In the entries below, every line that contains "agent" must be located and copied.
---------- MATERIAL FOR THIS EXERCISE
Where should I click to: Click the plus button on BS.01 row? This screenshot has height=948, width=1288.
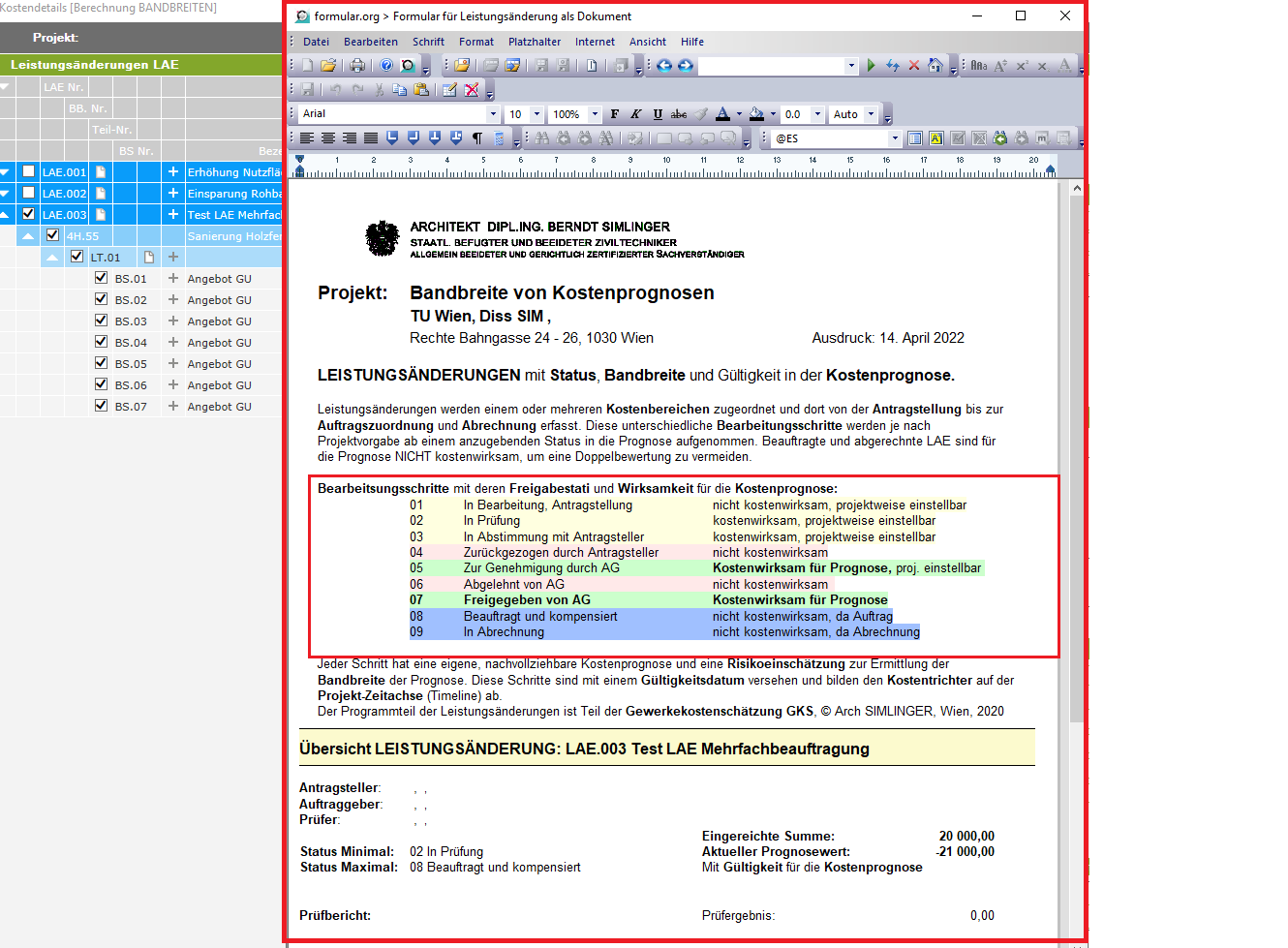[x=173, y=278]
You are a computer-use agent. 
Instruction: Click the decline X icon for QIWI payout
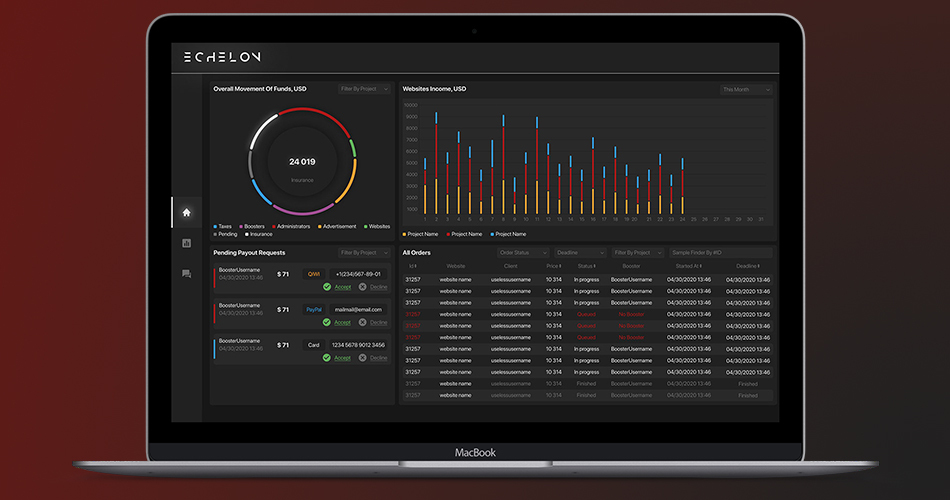tap(362, 287)
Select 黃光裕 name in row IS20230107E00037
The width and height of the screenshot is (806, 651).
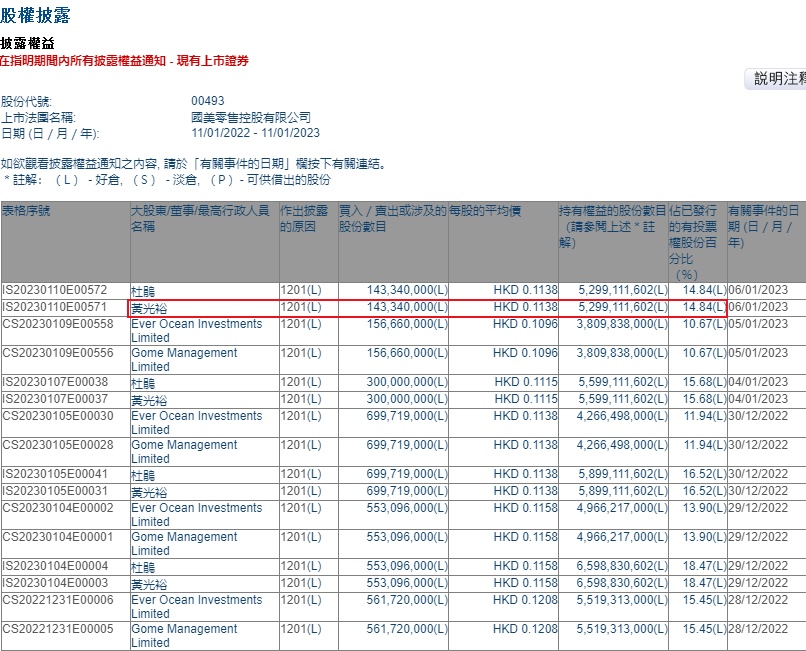pos(149,400)
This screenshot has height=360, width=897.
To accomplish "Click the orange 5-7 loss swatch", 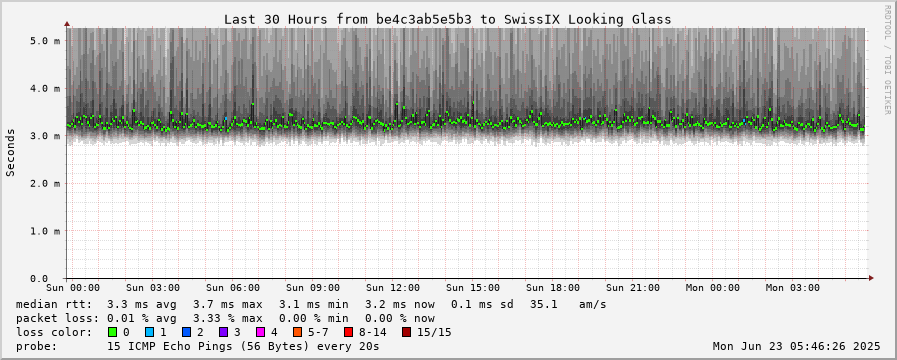I will (297, 333).
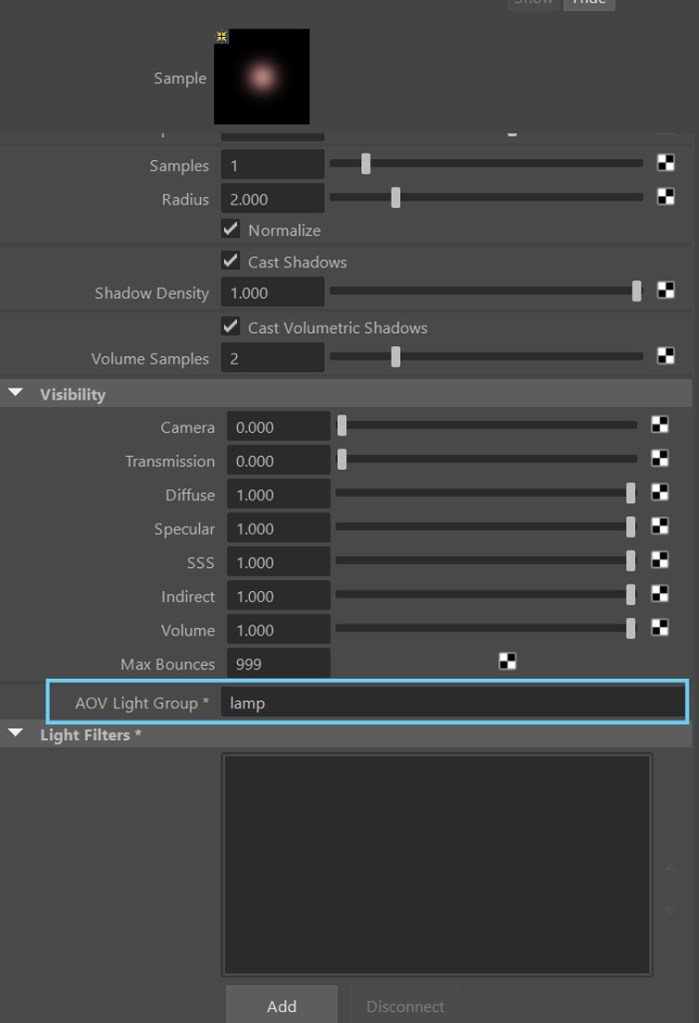Click the checker map icon beside Radius
This screenshot has width=699, height=1023.
(665, 197)
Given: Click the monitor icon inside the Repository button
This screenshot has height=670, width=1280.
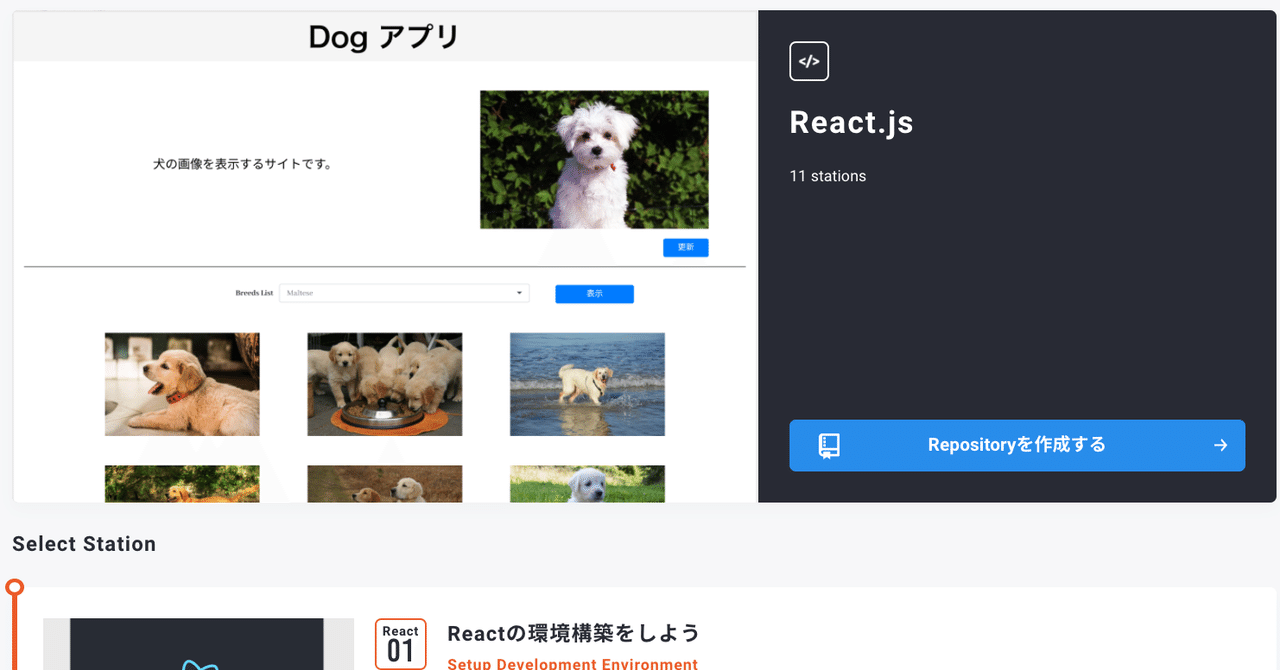Looking at the screenshot, I should pos(827,445).
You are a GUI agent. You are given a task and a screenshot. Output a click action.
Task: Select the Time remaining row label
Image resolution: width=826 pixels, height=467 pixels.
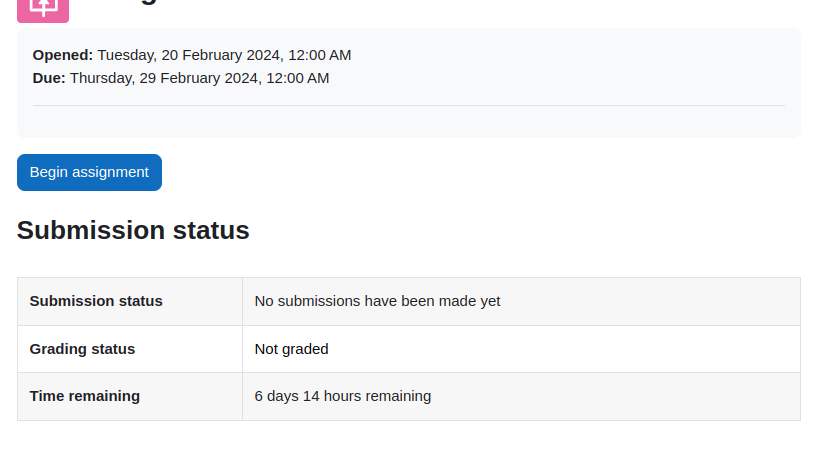pos(85,396)
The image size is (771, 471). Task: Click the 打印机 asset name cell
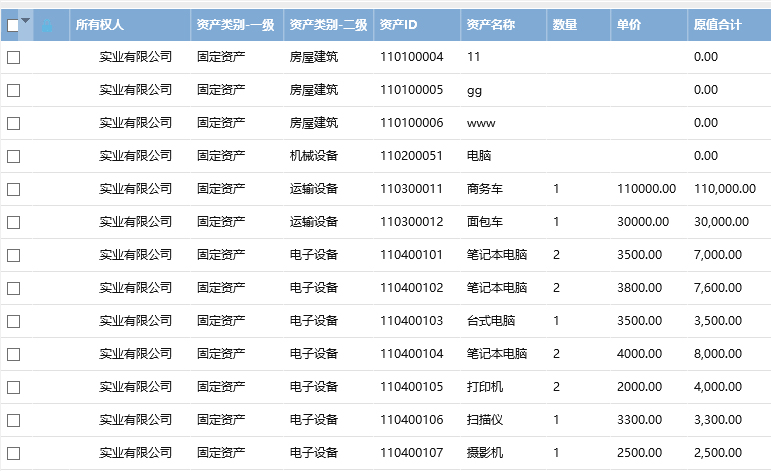click(x=485, y=387)
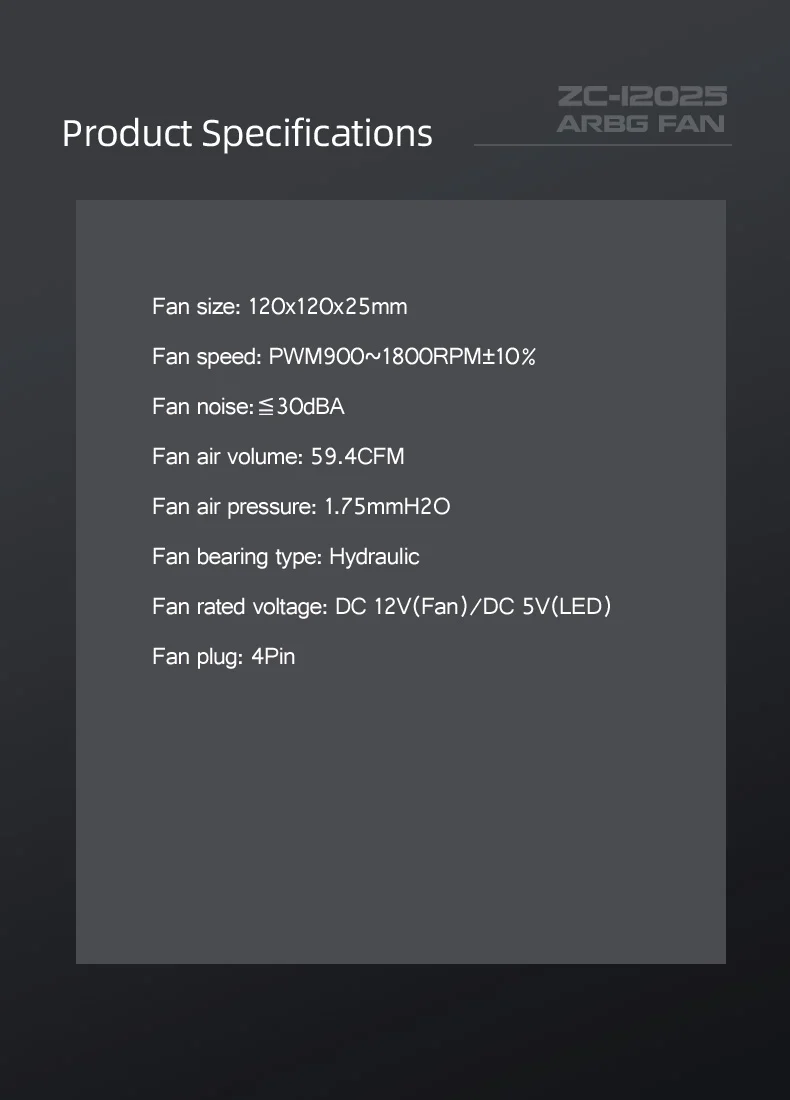
Task: Select the 'Fan bearing type:' label
Action: pos(237,557)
--------------------
### SOLUTION
You are a computer-use agent. 
You are a GUI agent. You are given a task and a screenshot. Output a click action.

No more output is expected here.